In this post, I’m aiming to explain to myself what a KZG polynomial commitment is, and talk about my Zig implementation. If you’re only curious about the Zig usage, feel free to skip to the last section.

Why another explainer?

Most blog posts/explainers I found out there start off with the heavy math or the deep technical components of what a KZG polynomial commitment is right away. They also are often disconnected, going from one concept to the next without making it very clear how it all links together. The real kicker imo is that none really starts off with the motivation behind KZG in the context of Ethereum and a brief technical overview first. The closest I found was @protolambda’s implementor notes.

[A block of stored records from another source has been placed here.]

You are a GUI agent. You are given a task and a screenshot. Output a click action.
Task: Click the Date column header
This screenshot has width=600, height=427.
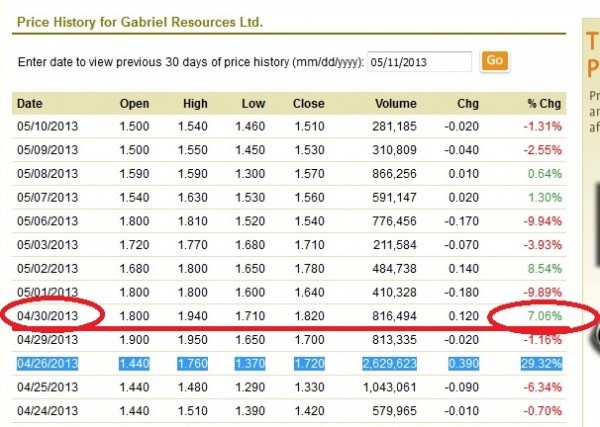coord(30,104)
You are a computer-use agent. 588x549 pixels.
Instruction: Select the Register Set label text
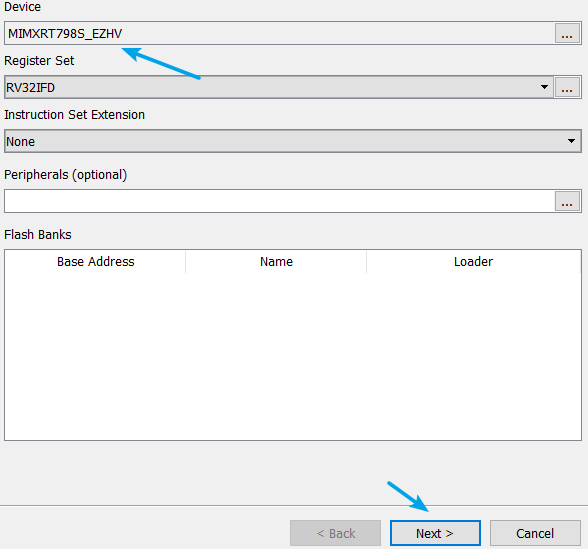pos(39,61)
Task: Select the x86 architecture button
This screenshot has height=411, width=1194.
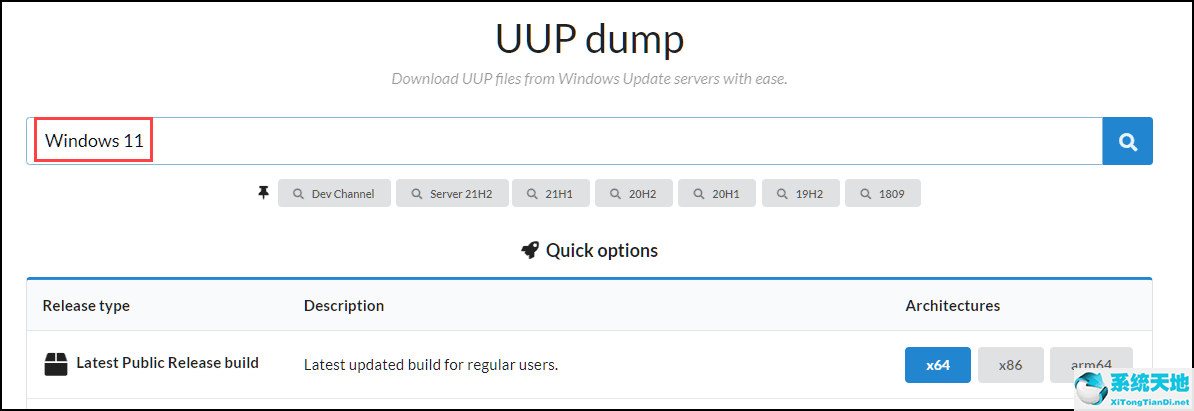Action: click(x=1010, y=365)
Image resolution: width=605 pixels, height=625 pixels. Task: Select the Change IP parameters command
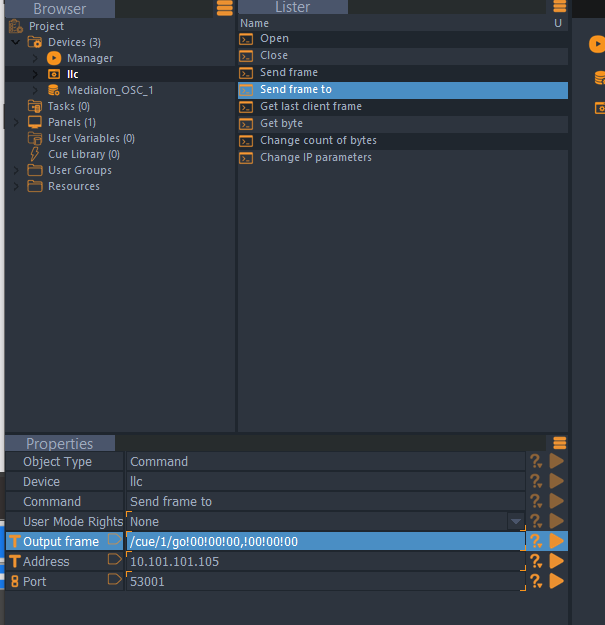pyautogui.click(x=315, y=158)
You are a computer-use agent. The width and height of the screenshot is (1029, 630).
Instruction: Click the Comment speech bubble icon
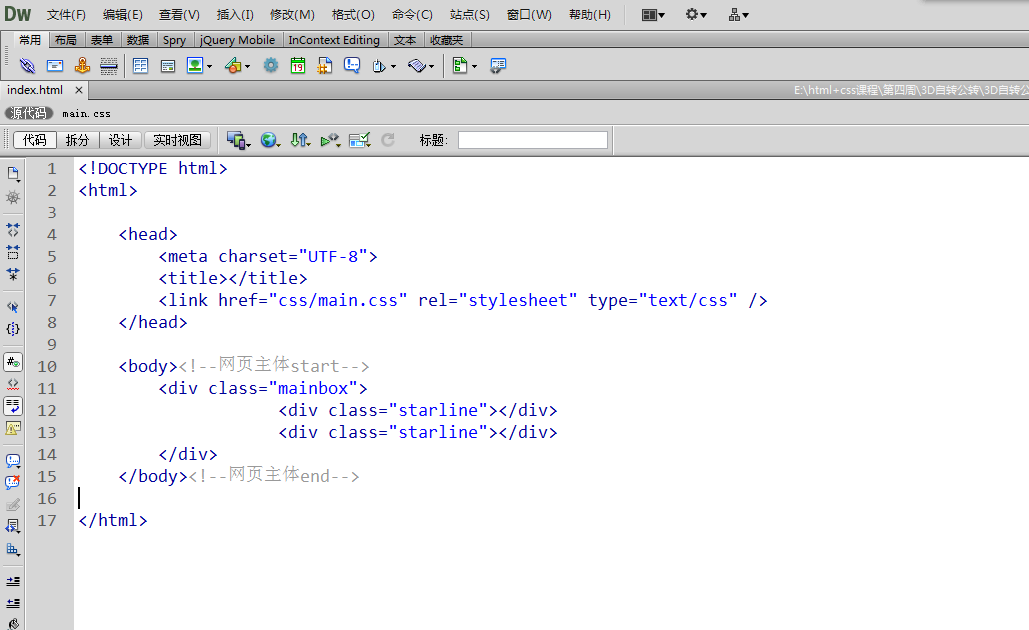(352, 66)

So this post is more of a post to myself prior to learning about KZG, and is meant to be a bridge to the more technical and instructional articles (each word here is a link!) that already exists out there.

This post might be helpful if you think like me and require some motivating examples and a high level overview first to put the technical knowledge into practice. Otherwise, more technical readers should probably read the above links instead.

Why KZG commitments?

Before we understand what a KZG commitment is, I’d like to think that we should understand what they’re used for first.

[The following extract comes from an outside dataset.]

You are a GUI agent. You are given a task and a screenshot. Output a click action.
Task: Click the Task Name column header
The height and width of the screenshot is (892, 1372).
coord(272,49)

For a long while, Ethereum transaction fees have been way too expensive for regular users. Every transaction you made had to be processed by every participating validator in the network, and the fees that you pay is the cost of processing those transactions.

Rollups were meant to solve this problem by bundling transactions together but even rollup fees can get too expensive for many users since rollups still need to pay for the data posted onto mainnet, and this posting of data is a function of how large the data blobs are and the current L1 gas price.

Knowing the above, the solution is probably to

  1. either post less data or not post the data at all, and/or
  2. have some sort of gas-agnostic way to post the data

The long term solution is to shard data which takes time to implement, so a stopgap solution is necessary to make fees cheaper for now. This stopgap is EIP-4844. The crux of it is to introduce the transaction format that will be used in sharding but not actually shard those transactions. This (kinda) addresses the 2 problems above. Notably, point 1 is where KZG commitments come in.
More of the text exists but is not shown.